**** Provided text ****

V1-V2 Dataset V1-V2 ElasticSearch V3 field name
identifier [url] uri [url] url [url]
in_scheme [url] scheme [url] in_scheme [url]
pref_label [dict] label [dict] pref_label [dict]
id [str] ⛔
type [str] ⛔
code [str] ⛔
internal_code ⛔
parent_ids broader [obj]
child_ids [list] children [list]
has_children [bool] ⛔
same_as [list] same_as [list]
name* [dict] label [dict] pref_label [dict]
is_part_of* [obj] parent_id [str] parent [obj]
as_wkt** [list] wkt [str] as_wkt [str]
file_format*** input_file_format file_format
format_version*** output_format_version format_version

* Organization data.
** Location data.
*** File format version data.

Files API changes#

Files#

File identifier in external storage service has been renamed from identifier to storage_identifier. The storage_identifier value is only unique per storage service and the same value may exist in multiple services.

**** Stored data ****

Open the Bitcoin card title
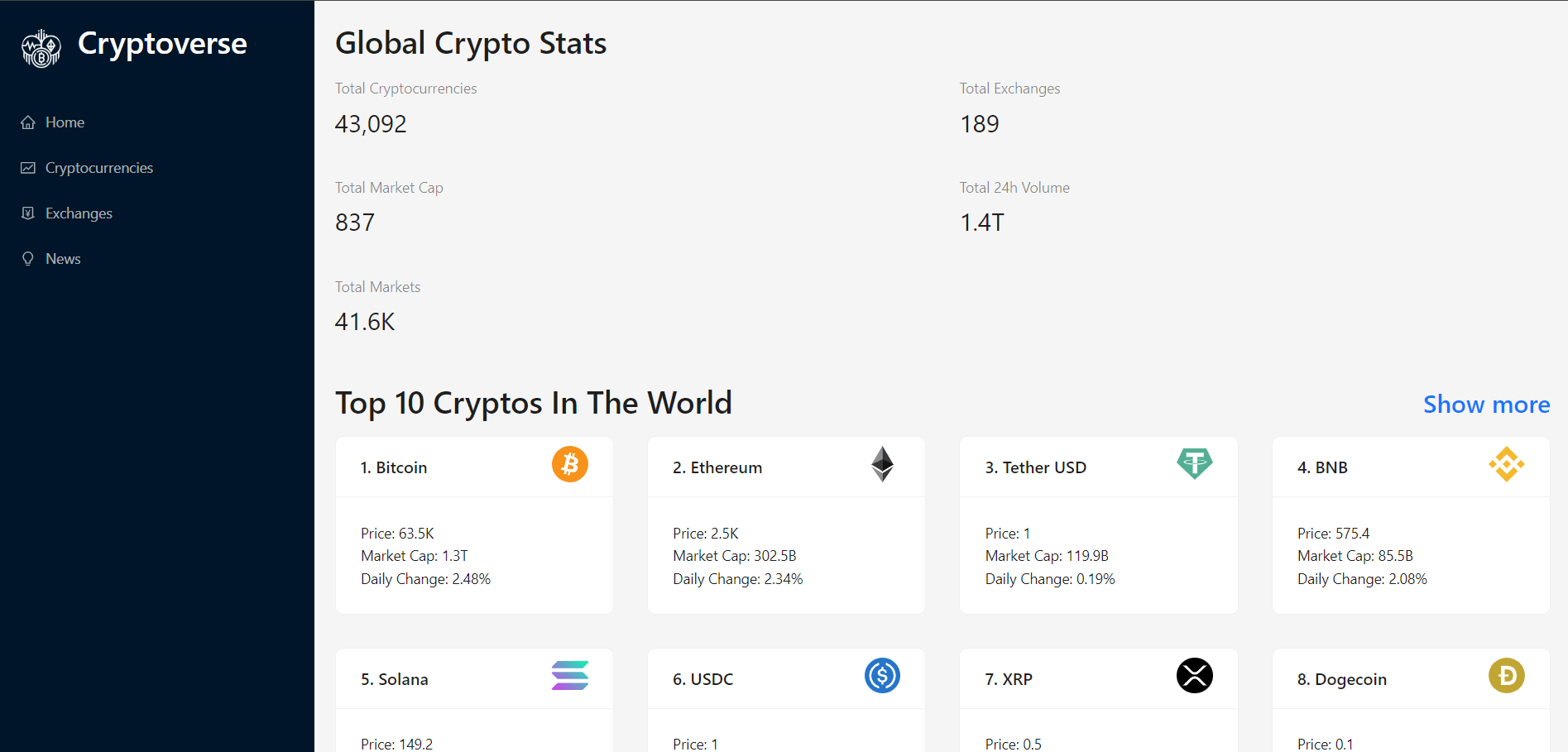The height and width of the screenshot is (752, 1568). [x=394, y=467]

****

# Stated exercise A
In the API changes text, what is the new name for the file identifier in an external storage service?
# Stated exercise B
Continue the API changes text, starting after its final sentence.

# Written reply A
It was renamed from identifier to storage_identifier.

# Written reply B
Field names#

Field V1/V2 V3
File id id [int] id [uuid] ⭐
File id in external service identifier [str] storage_identifier [str] ⭐
External service file_storage [str]
e.g. urn:nbn:fi:att:file-storage-ida
storage_service [str]
e.g. ida ⭐
Project identifier project_identifier [str] csc_project [str] 🕰
Modification date in external service file_modified [datetime] modified [datetime] ⭐
Freeze date in external service file_frozen [datetime] frozen [datetime] ⭐
File removal date from Metax file_removed removed [datetime] ⭐
Deletion date file_deleted [datetime] :no-entry:
Upload date in external service file_uploaded [datetime] :no-entry:
File extension file_format [str] :no-entry:
File characteristics file_characteristics [object] ❓
File characteristics extension file_characteristics_extension [object] ❓
Parent directory parent_directory [obj] :no-entry:
Full file path file_path [str] pathname [str] ⭐
File name file_name [str] filename, determined from pathname [str] ⭐
Open access open_access [bool] :no-entry:
PAS compatible pas_compatible [bool] is_pas_compatible [bool] 🕰
File size in bytes byte_size [int] size [int] ⭐
Checksum algorithm checksum_algorithm checksum [algorithm:value], e.g. "sha256:f00f" ⭐
Checksum value checksum_value merged with checksum_algorithm ⭐
Checksum check date checksum_checked :no-entry:

Directories#

Directories no longer exist as persistent database objects. They are instead generated dynamically based on filtered file results when browsing the /v3/directories endpoint.

When browsing directories and the query parameter dataset=<id> is set, the directory file_count and size values correspond to total count and size of directory files belonging to the dataset. When exclude_dataset=true is also set, the returned counts are for directory files not belonging to the dataset.

See Directory object fields for available directory fields.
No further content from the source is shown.